- **THE TASK**
Repeat the rows from the line containing "Toggle the Amount column filter" through the line containing "Action: (x=195, y=64)", inclusive, with no changes.

Stored data
▼
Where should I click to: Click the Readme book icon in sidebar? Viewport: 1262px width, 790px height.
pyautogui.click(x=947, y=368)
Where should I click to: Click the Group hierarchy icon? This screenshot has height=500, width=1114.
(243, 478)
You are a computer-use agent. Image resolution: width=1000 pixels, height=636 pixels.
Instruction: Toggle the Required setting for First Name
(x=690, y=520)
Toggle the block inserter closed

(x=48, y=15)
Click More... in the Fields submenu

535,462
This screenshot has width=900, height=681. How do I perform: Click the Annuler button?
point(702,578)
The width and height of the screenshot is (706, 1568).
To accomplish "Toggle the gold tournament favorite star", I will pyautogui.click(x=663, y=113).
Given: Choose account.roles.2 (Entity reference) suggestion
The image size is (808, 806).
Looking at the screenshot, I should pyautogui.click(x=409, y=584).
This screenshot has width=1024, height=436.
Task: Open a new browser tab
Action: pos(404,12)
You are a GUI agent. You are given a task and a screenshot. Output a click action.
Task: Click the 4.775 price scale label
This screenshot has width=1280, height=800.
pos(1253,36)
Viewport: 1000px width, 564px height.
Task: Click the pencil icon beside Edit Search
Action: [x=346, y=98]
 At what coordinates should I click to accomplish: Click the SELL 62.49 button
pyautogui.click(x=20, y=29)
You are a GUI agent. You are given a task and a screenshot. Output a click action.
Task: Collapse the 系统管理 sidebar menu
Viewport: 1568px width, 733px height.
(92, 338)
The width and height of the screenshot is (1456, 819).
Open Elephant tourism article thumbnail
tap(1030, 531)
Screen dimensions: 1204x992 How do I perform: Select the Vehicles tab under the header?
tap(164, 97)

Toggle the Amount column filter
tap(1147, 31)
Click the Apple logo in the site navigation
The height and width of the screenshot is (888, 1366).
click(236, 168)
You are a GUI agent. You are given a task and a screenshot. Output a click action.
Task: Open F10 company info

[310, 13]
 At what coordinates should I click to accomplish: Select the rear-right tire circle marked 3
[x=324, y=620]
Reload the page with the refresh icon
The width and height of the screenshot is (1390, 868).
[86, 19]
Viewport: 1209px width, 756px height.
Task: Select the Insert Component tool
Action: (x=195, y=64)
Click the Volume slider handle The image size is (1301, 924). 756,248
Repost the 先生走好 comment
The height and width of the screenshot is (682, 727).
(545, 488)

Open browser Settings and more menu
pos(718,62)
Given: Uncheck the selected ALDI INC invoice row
▲
- **FINAL ANSWER**
Toggle the Amount column filter
tap(1147, 31)
Click the Apple logo in the site navigation
The height and width of the screenshot is (888, 1366).
click(236, 168)
You are a GUI agent. You are given a task and a screenshot. Output a click action.
Task: Open F10 company info

[310, 13]
 At what coordinates should I click to accomplish: Select the rear-right tire circle marked 3
[x=324, y=620]
Reload the page with the refresh icon
The width and height of the screenshot is (1390, 868).
[86, 19]
Viewport: 1209px width, 756px height.
Task: Select the Insert Component tool
Action: (x=195, y=64)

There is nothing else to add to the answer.